What this task involves ▸
I need the number of lines in the following entries that hold the word "code", and no other text.

━━ Data for the task

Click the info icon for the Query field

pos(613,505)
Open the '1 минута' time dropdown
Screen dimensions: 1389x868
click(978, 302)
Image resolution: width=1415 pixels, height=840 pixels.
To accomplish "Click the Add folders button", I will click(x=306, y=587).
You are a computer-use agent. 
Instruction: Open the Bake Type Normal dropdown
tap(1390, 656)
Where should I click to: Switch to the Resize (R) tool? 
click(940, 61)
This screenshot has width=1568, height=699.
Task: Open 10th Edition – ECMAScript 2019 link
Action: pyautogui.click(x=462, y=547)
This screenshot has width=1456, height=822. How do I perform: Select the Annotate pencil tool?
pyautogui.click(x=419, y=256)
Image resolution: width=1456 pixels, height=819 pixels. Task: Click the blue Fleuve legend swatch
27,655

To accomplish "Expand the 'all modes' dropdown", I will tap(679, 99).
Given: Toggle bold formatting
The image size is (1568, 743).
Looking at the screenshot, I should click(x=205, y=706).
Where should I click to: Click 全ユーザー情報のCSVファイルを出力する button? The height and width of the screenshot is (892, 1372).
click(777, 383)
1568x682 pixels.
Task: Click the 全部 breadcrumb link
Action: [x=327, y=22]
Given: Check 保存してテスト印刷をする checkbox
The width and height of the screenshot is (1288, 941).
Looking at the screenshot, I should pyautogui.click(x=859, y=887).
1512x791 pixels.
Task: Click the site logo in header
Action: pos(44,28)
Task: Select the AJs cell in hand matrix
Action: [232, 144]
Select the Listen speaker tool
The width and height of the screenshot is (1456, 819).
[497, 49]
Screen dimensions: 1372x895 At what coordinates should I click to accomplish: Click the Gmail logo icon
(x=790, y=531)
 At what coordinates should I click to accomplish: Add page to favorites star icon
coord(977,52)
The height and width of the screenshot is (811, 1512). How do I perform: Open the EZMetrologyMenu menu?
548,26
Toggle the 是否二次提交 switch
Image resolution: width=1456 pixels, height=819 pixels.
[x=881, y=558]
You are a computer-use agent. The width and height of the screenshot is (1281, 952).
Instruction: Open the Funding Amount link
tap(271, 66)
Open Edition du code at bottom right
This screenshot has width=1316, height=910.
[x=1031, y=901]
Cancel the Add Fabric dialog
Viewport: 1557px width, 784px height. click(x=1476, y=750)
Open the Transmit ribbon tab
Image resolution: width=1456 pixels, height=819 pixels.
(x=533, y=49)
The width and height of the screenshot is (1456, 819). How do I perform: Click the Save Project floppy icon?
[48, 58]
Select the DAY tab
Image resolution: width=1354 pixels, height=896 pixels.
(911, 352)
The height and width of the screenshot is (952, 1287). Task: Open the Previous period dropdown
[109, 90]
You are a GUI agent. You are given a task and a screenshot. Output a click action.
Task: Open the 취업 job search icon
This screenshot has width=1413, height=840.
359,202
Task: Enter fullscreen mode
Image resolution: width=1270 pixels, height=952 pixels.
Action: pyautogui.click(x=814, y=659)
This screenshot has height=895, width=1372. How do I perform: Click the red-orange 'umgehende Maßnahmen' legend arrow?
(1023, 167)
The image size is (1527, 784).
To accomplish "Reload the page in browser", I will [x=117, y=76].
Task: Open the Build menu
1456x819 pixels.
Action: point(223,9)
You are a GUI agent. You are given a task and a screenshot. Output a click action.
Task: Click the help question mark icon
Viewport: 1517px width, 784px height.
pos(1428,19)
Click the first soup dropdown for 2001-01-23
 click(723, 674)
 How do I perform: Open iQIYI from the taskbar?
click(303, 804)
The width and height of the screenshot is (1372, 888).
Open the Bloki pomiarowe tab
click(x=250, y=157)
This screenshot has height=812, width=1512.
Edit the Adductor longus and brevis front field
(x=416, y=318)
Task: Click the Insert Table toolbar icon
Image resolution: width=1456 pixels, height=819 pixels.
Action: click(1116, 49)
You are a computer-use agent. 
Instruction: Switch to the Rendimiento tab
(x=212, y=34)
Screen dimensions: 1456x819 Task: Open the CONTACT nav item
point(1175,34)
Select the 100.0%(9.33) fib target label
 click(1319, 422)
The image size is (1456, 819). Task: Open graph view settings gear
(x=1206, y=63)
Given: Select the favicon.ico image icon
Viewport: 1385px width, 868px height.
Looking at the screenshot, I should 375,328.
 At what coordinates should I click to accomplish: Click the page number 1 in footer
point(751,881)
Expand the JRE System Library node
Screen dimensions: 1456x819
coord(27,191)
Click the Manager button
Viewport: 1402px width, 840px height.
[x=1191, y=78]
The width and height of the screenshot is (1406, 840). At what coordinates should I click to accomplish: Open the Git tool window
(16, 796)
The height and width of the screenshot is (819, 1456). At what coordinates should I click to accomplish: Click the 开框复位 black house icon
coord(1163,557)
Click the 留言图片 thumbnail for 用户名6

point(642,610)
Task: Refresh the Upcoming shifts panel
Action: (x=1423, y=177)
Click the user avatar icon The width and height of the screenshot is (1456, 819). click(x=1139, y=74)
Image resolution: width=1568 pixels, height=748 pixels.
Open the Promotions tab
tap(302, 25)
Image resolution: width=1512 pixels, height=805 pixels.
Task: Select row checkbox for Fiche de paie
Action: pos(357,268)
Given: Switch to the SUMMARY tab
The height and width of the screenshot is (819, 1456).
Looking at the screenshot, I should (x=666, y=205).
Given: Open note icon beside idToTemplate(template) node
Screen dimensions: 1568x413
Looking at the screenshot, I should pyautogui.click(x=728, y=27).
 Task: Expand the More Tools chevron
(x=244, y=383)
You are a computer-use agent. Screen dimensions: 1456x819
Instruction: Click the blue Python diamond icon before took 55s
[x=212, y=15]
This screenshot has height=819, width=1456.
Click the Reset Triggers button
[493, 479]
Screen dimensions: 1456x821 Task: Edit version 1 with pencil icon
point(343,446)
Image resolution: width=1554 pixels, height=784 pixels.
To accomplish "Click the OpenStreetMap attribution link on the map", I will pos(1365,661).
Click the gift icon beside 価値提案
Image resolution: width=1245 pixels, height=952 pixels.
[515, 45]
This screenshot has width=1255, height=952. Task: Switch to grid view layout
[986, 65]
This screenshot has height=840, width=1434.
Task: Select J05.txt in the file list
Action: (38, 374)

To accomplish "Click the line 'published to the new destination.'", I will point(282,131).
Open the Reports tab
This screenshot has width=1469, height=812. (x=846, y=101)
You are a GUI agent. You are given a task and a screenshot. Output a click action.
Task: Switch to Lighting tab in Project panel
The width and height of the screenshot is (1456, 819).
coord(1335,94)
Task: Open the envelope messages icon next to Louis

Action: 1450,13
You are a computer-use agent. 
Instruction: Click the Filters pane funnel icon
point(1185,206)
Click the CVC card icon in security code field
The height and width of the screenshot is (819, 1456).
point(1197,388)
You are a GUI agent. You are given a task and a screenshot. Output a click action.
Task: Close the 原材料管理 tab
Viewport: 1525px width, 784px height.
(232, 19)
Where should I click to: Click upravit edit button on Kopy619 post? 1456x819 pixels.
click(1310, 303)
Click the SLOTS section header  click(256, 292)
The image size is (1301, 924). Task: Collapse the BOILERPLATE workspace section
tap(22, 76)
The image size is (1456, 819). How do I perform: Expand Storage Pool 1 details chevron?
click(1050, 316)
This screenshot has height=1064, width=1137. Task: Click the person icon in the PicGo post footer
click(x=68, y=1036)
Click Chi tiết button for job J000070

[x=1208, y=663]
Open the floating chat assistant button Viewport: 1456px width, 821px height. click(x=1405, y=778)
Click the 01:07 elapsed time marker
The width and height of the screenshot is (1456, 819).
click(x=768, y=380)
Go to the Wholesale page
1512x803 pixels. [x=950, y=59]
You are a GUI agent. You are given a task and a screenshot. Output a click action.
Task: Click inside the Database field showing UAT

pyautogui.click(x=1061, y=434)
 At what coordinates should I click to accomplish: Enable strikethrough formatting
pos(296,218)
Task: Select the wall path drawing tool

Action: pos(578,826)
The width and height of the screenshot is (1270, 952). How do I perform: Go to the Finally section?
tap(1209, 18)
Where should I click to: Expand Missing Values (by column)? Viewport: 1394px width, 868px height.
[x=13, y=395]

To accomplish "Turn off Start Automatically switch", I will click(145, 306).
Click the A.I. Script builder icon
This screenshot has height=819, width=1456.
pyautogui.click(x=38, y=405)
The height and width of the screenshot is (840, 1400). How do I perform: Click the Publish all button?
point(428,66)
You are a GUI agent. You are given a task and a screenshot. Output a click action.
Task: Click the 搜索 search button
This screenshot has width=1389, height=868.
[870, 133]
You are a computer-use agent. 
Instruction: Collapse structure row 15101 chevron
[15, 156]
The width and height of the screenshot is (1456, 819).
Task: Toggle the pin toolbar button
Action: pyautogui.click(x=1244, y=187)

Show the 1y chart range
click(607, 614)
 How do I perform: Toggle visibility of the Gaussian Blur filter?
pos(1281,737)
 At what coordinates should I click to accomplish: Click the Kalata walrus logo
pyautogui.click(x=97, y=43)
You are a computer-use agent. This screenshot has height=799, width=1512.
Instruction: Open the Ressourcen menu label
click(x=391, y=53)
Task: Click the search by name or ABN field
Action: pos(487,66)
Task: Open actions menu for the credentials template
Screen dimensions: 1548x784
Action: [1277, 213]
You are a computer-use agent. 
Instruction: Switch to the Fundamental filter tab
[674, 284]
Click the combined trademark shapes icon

━━━━

Problem solution ▸
2